▶ _Exercise A_
In the passage on depression severity measurements, how many CAT-DI tests were completed in Patient 3?
▶ _Exercise B_
Pick up the passage on depression severity measurements where it ends, and write what comes next.

Depression severity measurements
We acquired measurements of depression severity throughout the nine-day inpatient monitoring period using the computerized adaptive test for depression inventory (CAT-DI)39. Our choice of CAT-DI was motivated by our desire to capture symptom states that evolve over relatively short periods of time. Disease states related to mental illness are not static and symptom severity can fluctuate over minutes to days62. Depression assessment using standard scales such as the Hamilton Rating Scale for Depression (HAM-D)63 and Montgomery-Åsberg Depression Rating Scale (MADRS)64 are unwieldy and inappropriate for frequently repeated measurements because they take tens of minutes to administer and are designed for infrequent sampling (days to weeks). The CAT-DI satisfied our need for a dense sampling of depression severity.
Each CAT-DI administration typically includes approximately 12 question items selected from a bank of 389 possible items based on real-time feedback from previous items answered by the participant. Through CAT-DI, we collected rapid and relatively frequent measurements of depression severity. The CAT-DI score has been shown to exhibit a strong correlation with other established depression rating scales such as the Patient Health Questionnaire 9 (PHQ-9) and Hamilton Rating Scale for Depression (HAM-D)39. A higher CAT-DI score indicates more severe depression symptoms. A total of 37 CAT-DI tests were completed in Patient 1, 30 CAT-DI tests were completed in Patient 2, and 47 CAT-DI tests were completed in Patient 3 with concomitant neural recordings (see below). For Patient 1, we did not obtain CAT-DI surveys with neural recordings until day 3 of the 9-day period. Therefore, we refer to day 3 after surgery as day 1 in our visualization of CAT-DI scores over time (Fig. 2a).

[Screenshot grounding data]
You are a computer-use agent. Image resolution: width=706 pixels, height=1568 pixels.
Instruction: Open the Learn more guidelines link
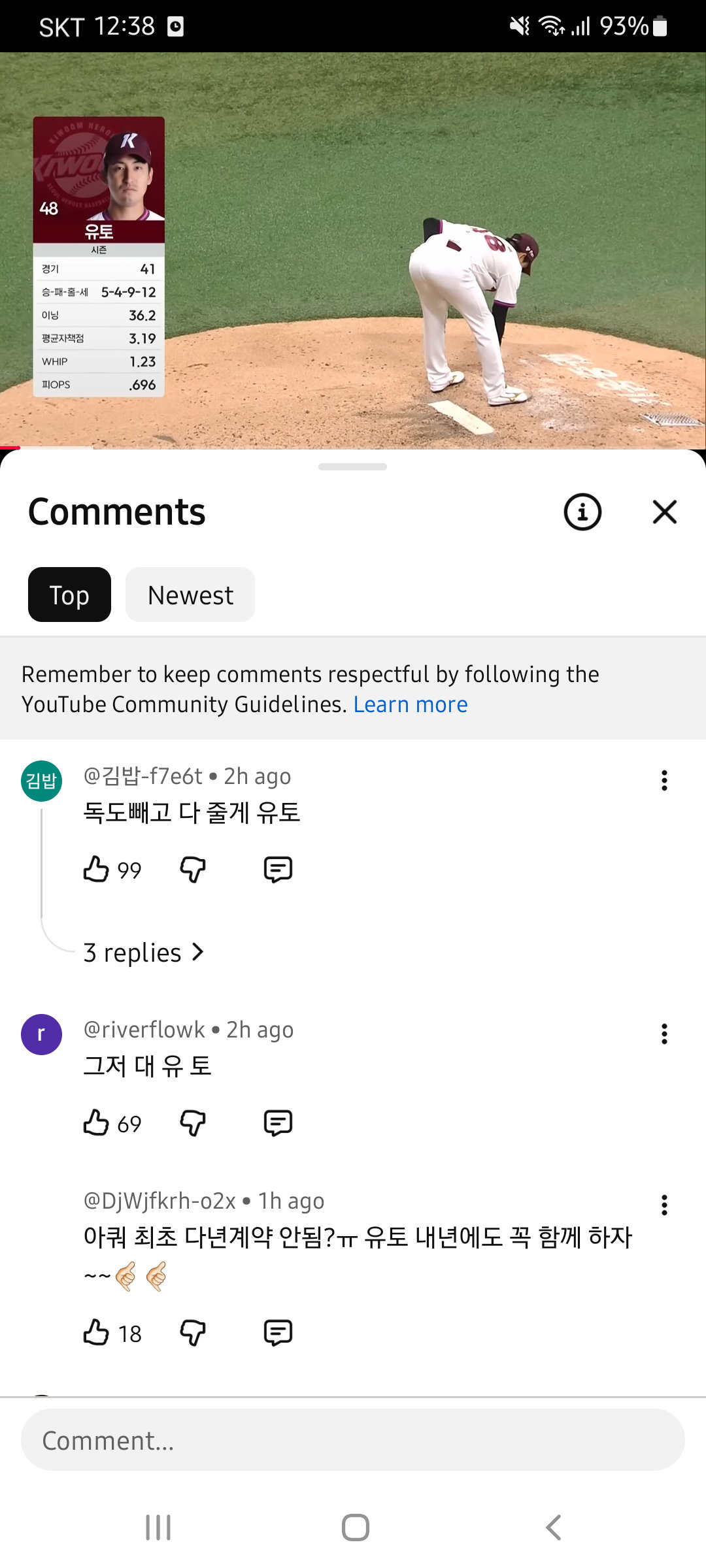411,704
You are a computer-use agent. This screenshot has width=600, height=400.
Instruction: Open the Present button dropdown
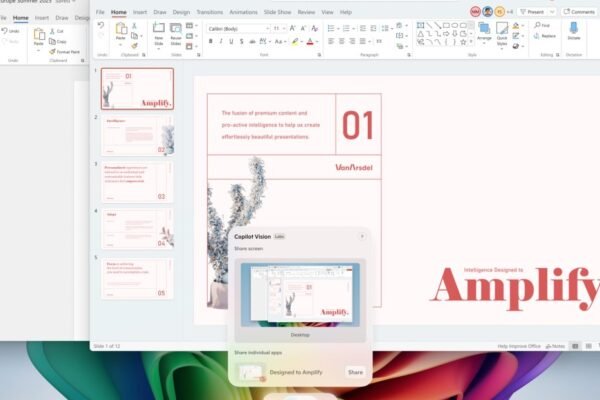pyautogui.click(x=553, y=11)
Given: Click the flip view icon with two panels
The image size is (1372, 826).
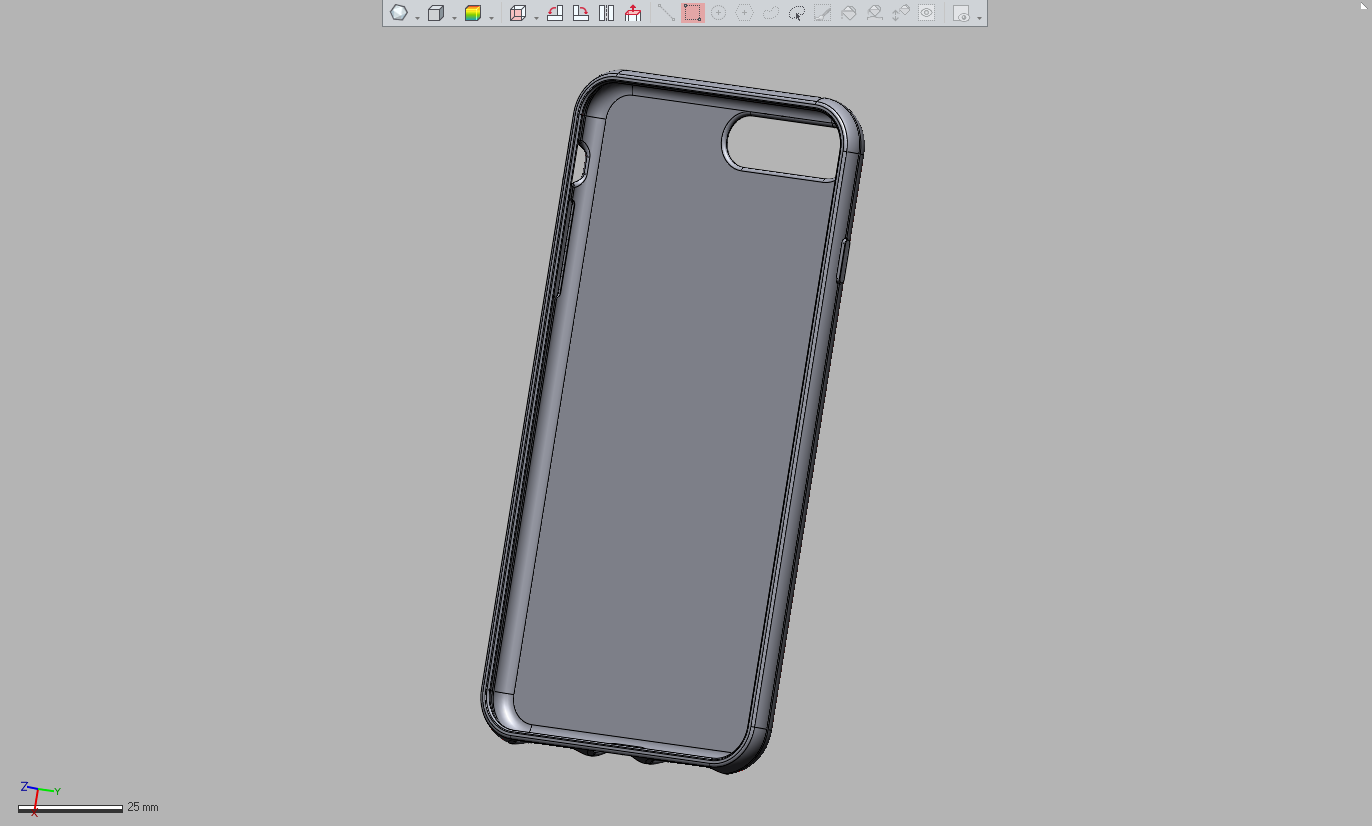Looking at the screenshot, I should 606,13.

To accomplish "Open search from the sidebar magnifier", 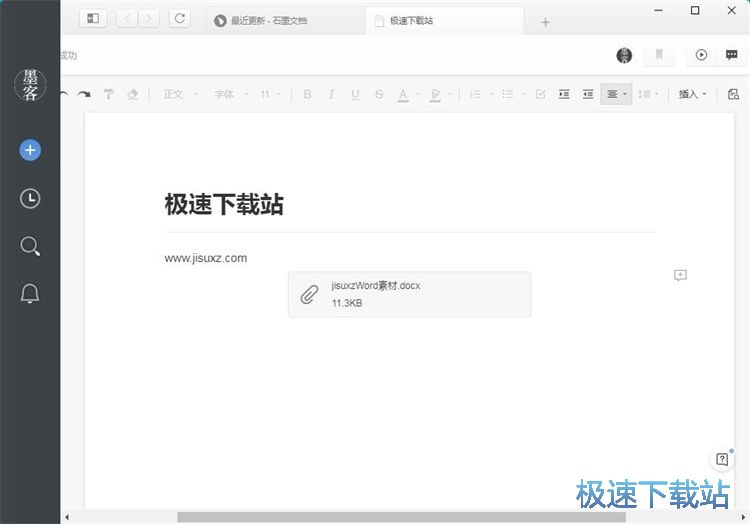I will 30,246.
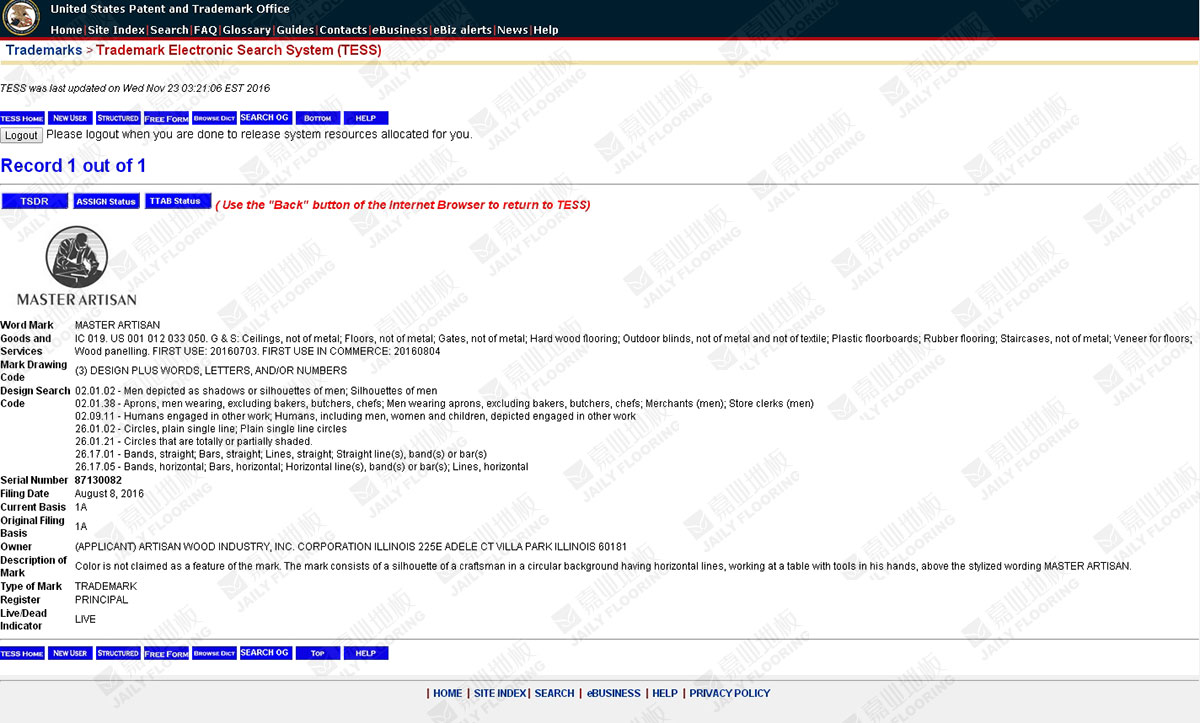The image size is (1200, 723).
Task: Click the Trademarks breadcrumb link
Action: coord(44,50)
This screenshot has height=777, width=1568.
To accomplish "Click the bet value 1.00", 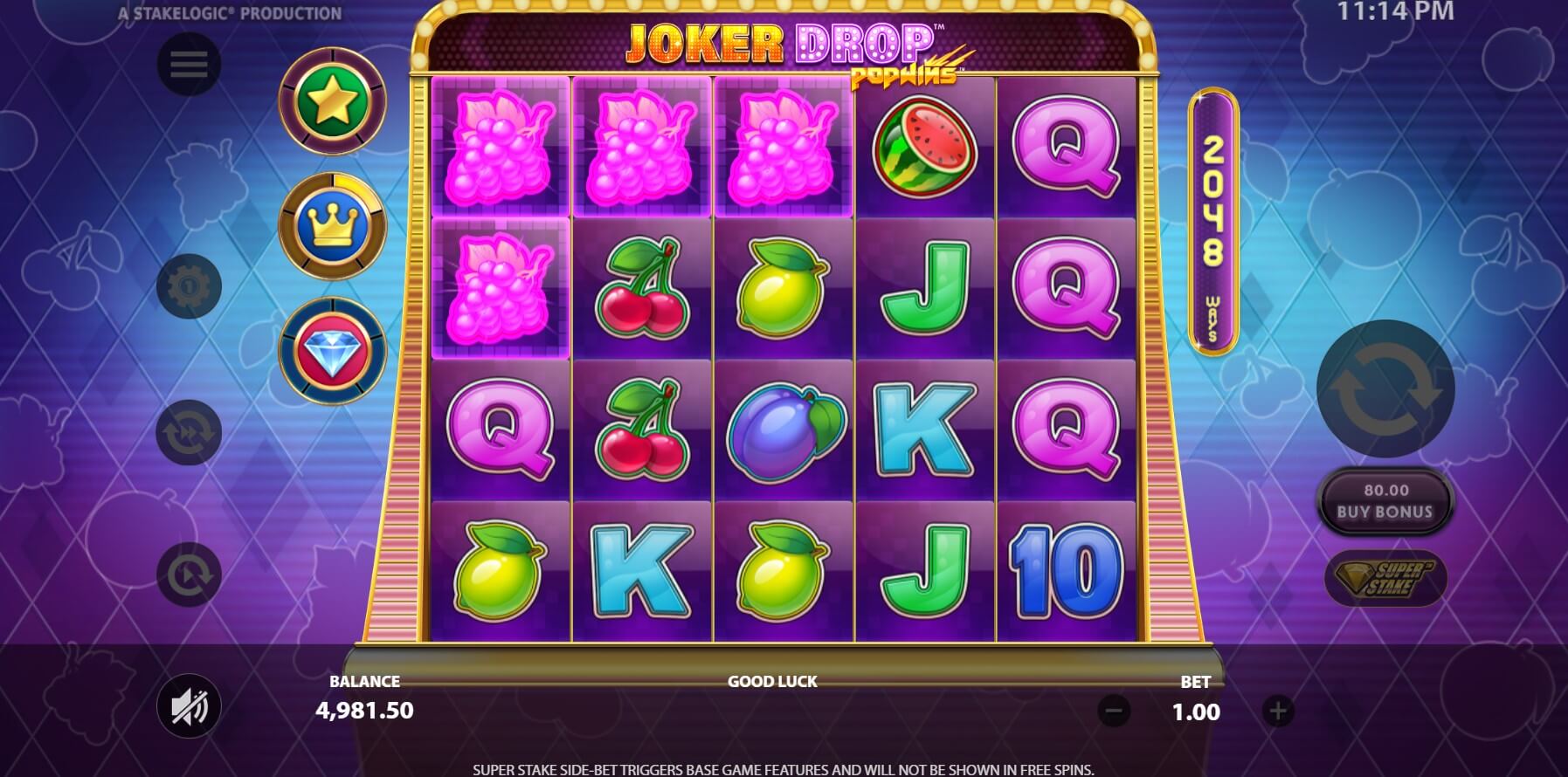I will click(1196, 712).
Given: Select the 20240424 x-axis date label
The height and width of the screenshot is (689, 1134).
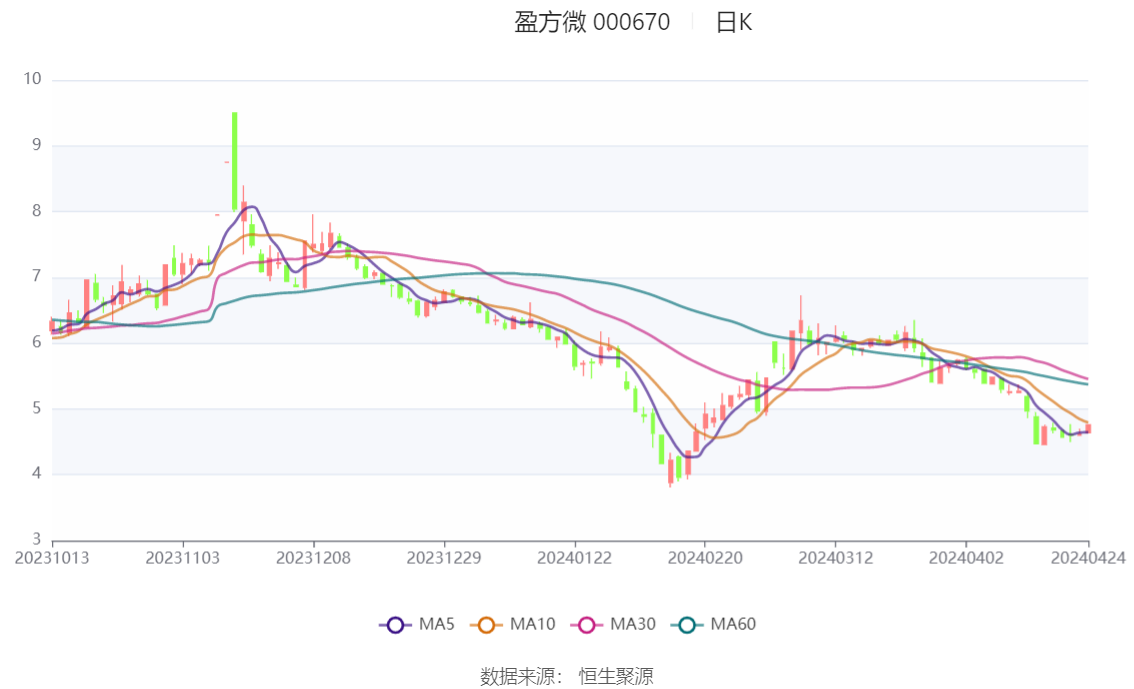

▶ _Exercise answer A_
47

▶ _Exercise answer B_
MRI and CT imaging protocols
Prior to surgical implant, we conducted a preoperative MRI on a Siemens Prisma 3T scanner with a 64-channel head-neck coil. High-resolution (0.8 mm isotropic) T1-weighted anatomical images (Magnetization-Prepared Rapid Acquisition with Gradient Echo, MPRAGE; repetition time (TR) of 2,400 ms, time echo (TE) of 2.24 ms, an inversion time (TI) of 1,160 ms, a flip angle of 8°, and an acquisition time (TA) of ∼7 min) were acquired. T2-weighted images (SPACE; 0.8 mm isotropic; TR of 3,200 ms, TE of 563 ms, and a TA of ∼6 min) were acquired in the same session. In addition, participants underwent postoperative, high-resolution clinical CT scans to capture electrode placement.
Cortical reconstructions
FreeSurfer v6.0.0 (https://surfer.nmr.mgh.harvard.edu/)65 was used to perform an automatic cortical reconstruction on the preoperative T1-weighted MRI. The T2-weighted MRI was used to improve reconstruction of the pial surfaces. Functional Magnetic Resonance Imaging for the Brain Software Library’s Linear Image Registration Tool (FLIRT) (v6.0)66,67 was used to align the postoperative CT data to the preoperative T1-weighted MRI. The postoperative CT data were used to determine the contact positions relative to local neuroanatomy.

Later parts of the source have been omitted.